→ Task directions: Find the line containing "The image size is (576, 364)." in the listing below; reproduce it and every line after, exactly. Skip pictures.
[[ Extracted information open ]]
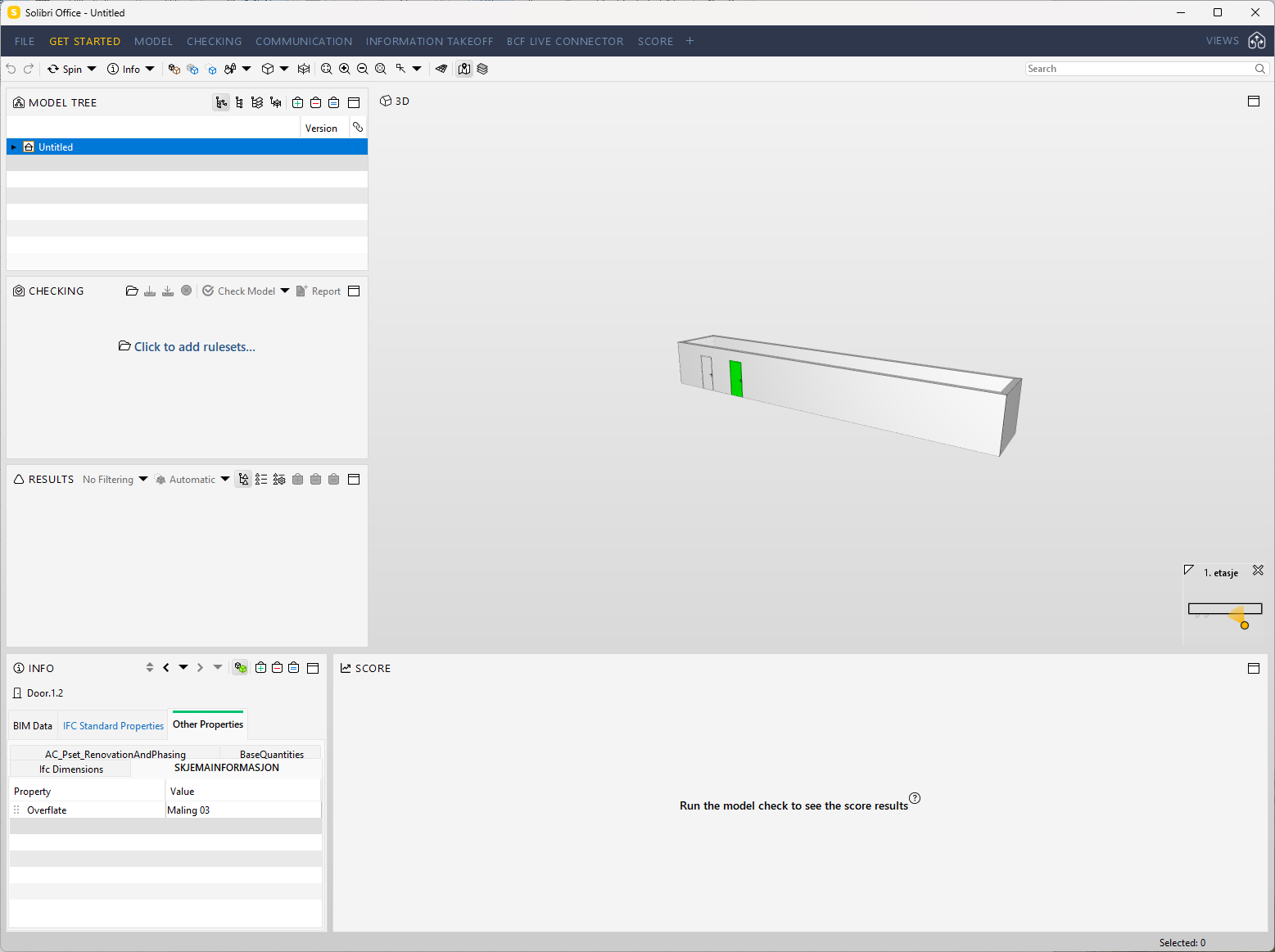
Task: Toggle the Model Tree hierarchy view
Action: pos(221,103)
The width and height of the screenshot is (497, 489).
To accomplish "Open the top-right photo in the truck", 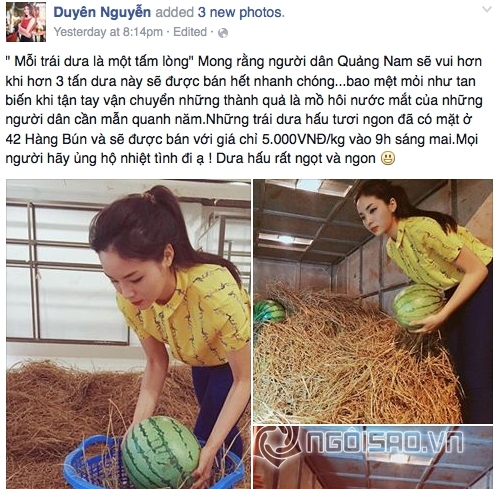I will click(x=373, y=301).
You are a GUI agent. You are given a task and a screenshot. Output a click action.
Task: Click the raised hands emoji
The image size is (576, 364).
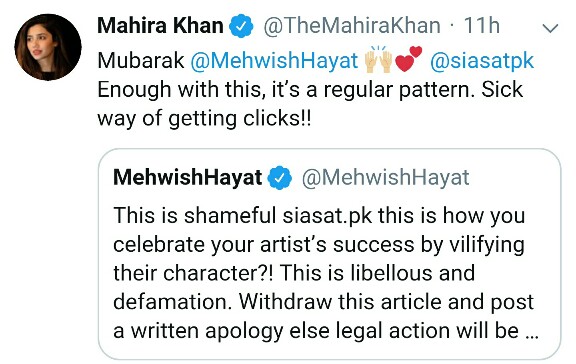pos(378,59)
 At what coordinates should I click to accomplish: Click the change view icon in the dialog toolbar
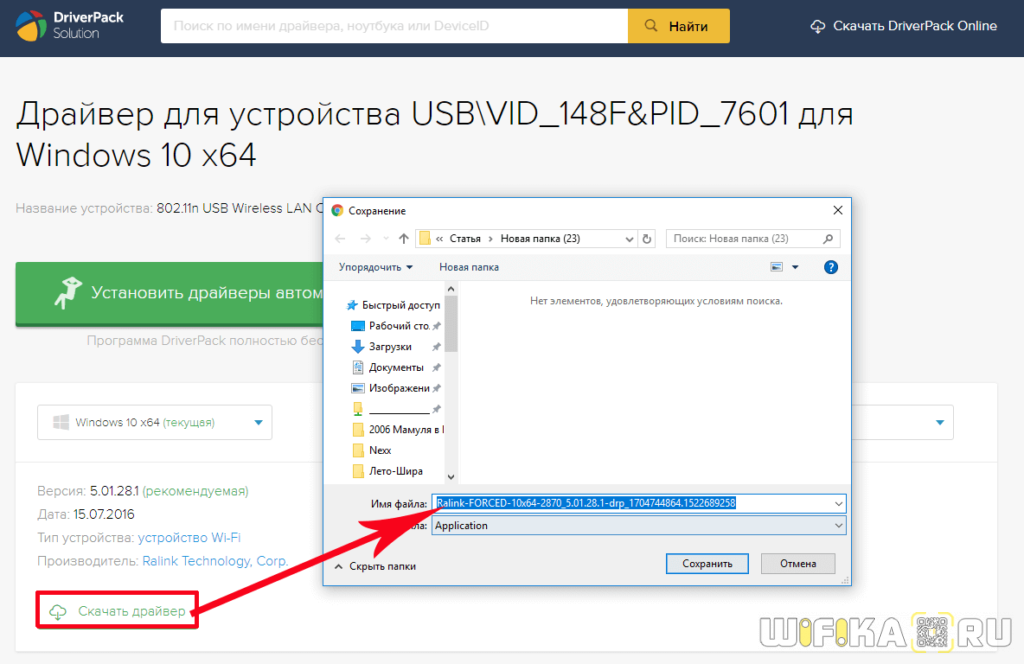tap(777, 267)
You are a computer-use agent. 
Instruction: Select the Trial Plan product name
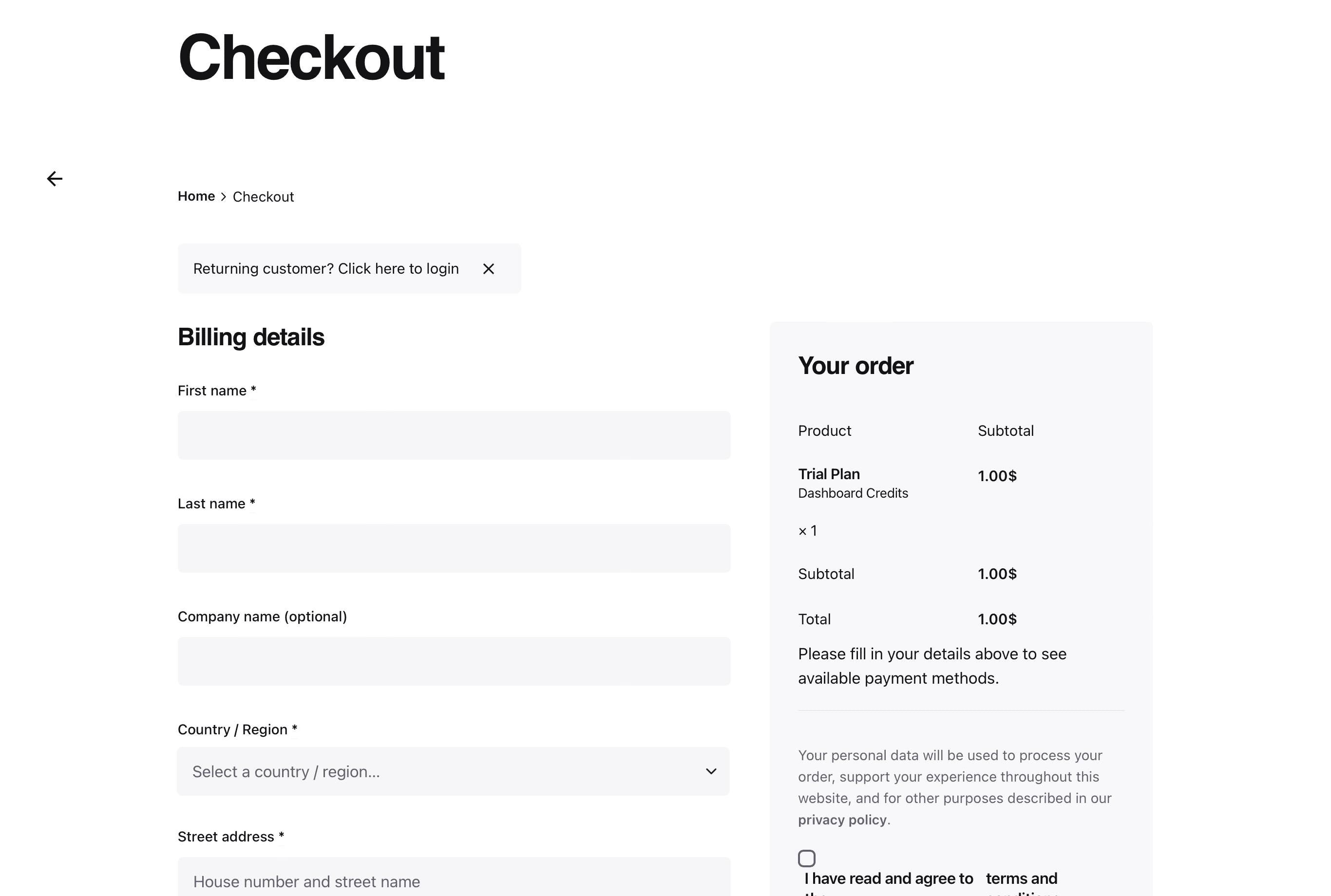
[[ Extracted information closed ]]
→ Response area:
The image size is (576, 364).
pos(378,59)
 At what coordinates should I click to accomplish: Click the change view icon in the dialog toolbar
tap(777, 267)
You are a computer-use agent. 
Instruction: Select the Trial Plan product name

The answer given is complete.